§ Recorded information:
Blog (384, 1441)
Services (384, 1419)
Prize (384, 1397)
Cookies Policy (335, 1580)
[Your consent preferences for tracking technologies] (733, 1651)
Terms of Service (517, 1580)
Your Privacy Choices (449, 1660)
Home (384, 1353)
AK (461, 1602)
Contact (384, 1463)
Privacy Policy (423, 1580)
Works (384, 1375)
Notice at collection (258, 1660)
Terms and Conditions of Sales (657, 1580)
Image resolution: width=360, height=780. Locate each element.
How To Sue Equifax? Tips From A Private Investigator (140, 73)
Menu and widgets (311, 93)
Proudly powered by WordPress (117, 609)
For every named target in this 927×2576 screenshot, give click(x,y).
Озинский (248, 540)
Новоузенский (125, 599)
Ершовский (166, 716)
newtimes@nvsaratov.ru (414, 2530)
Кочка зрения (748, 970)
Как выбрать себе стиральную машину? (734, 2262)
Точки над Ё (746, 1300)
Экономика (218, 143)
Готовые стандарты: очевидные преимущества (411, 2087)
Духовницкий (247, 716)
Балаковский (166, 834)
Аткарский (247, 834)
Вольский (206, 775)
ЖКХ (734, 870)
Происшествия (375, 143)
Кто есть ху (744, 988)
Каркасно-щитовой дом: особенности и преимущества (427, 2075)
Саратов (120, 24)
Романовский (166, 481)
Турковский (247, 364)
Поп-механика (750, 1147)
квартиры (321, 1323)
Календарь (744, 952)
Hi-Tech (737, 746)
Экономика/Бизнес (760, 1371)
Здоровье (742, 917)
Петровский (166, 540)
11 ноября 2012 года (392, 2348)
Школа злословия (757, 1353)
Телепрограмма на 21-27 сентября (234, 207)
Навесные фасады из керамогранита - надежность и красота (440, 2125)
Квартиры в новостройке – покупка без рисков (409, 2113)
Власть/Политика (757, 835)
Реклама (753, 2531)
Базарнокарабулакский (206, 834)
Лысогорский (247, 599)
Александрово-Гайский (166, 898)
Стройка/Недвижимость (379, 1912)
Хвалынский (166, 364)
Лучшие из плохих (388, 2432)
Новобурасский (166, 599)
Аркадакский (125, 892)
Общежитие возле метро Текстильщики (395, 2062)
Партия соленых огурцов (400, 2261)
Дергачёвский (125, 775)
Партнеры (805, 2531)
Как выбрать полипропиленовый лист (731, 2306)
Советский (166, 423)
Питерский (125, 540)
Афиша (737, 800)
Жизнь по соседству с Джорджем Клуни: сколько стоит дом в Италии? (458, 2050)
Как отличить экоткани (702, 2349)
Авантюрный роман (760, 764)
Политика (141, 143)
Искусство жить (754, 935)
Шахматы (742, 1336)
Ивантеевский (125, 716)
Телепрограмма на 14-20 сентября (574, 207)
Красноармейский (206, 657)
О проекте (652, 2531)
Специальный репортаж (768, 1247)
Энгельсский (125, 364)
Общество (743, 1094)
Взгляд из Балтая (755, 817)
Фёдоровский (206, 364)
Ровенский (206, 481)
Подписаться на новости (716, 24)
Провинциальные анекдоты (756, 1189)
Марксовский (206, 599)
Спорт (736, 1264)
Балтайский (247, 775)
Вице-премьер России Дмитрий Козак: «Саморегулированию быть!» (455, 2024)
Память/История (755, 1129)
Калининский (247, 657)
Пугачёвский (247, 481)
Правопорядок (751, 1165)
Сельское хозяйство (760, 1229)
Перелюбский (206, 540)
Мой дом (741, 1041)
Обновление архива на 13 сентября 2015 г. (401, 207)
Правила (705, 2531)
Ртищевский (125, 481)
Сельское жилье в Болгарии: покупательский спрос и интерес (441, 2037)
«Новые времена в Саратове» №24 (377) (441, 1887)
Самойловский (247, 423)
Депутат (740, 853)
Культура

§ Work required:
Quote exactly the stretch of lines above that starts at the first one and ends at the line with "Proudly powered by WordPress (117, 609)", and nothing beyond it.

§ Answer to the exercise:
Blog (384, 1441)
Services (384, 1419)
Prize (384, 1397)
Cookies Policy (335, 1580)
[Your consent preferences for tracking technologies] (733, 1651)
Terms of Service (517, 1580)
Your Privacy Choices (449, 1660)
Home (384, 1353)
AK (461, 1602)
Contact (384, 1463)
Privacy Policy (423, 1580)
Works (384, 1375)
Notice at collection (258, 1660)
Terms and Conditions of Sales (657, 1580)
Image resolution: width=360, height=780. Locate each element.
How To Sue Equifax? Tips From A Private Investigator (140, 73)
Menu and widgets (311, 93)
Proudly powered by WordPress (117, 609)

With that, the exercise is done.